Entries on where items appear:
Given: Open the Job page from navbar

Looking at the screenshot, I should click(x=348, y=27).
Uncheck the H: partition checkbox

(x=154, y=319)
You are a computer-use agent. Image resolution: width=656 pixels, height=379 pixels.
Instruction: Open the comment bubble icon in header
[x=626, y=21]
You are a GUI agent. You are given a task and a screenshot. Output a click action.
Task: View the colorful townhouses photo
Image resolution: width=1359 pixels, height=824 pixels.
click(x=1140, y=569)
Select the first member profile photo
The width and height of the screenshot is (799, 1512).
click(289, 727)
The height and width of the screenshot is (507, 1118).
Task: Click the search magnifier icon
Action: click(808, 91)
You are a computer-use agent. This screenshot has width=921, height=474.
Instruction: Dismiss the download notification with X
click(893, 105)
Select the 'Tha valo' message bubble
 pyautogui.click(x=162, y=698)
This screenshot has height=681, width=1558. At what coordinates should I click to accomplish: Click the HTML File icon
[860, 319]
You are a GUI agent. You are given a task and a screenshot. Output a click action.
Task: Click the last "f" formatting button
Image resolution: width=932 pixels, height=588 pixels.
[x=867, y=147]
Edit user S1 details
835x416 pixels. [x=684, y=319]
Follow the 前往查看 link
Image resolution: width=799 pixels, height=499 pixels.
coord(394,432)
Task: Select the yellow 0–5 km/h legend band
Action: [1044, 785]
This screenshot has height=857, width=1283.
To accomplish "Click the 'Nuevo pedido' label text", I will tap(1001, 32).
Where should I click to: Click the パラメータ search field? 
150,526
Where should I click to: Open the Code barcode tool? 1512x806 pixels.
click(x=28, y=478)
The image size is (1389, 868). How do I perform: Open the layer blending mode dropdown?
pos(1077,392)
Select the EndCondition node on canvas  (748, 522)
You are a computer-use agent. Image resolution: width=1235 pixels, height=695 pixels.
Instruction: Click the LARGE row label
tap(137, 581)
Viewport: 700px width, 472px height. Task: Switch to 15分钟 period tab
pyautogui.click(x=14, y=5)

= Instructions for the task =
Reproduce every line of the data above word for word, with no changes of any kind.

= Task response =
Given: Open the Job page from navbar

Looking at the screenshot, I should click(x=348, y=27).
Uncheck the H: partition checkbox

(x=154, y=319)
You are a computer-use agent. Image resolution: width=656 pixels, height=379 pixels.
Instruction: Open the comment bubble icon in header
[x=626, y=21]
You are a GUI agent. You are given a task and a screenshot. Output a click action.
Task: View the colorful townhouses photo
Image resolution: width=1359 pixels, height=824 pixels.
click(x=1140, y=569)
Select the first member profile photo
The width and height of the screenshot is (799, 1512).
click(289, 727)
The height and width of the screenshot is (507, 1118).
Task: Click the search magnifier icon
Action: click(808, 91)
You are a computer-use agent. This screenshot has width=921, height=474.
Instruction: Dismiss the download notification with X
click(893, 105)
Select the 'Tha valo' message bubble
 pyautogui.click(x=162, y=698)
This screenshot has height=681, width=1558. At what coordinates should I click to accomplish: Click the HTML File icon
[860, 319]
You are a GUI agent. You are given a task and a screenshot. Output a click action.
Task: Click the last "f" formatting button
Image resolution: width=932 pixels, height=588 pixels.
[x=867, y=147]
Edit user S1 details
835x416 pixels. [x=684, y=319]
Follow the 前往查看 link
Image resolution: width=799 pixels, height=499 pixels.
coord(394,432)
Task: Select the yellow 0–5 km/h legend band
Action: [1044, 785]
This screenshot has height=857, width=1283.
To accomplish "Click the 'Nuevo pedido' label text", I will tap(1001, 32).
Where should I click to: Click the パラメータ search field? 
150,526
Where should I click to: Open the Code barcode tool? 1512x806 pixels.
click(x=28, y=478)
The image size is (1389, 868). How do I perform: Open the layer blending mode dropdown?
pos(1077,392)
Select the EndCondition node on canvas  (748, 522)
You are a computer-use agent. Image resolution: width=1235 pixels, height=695 pixels.
Instruction: Click the LARGE row label
tap(137, 581)
Viewport: 700px width, 472px height. Task: Switch to 15分钟 period tab
pyautogui.click(x=14, y=5)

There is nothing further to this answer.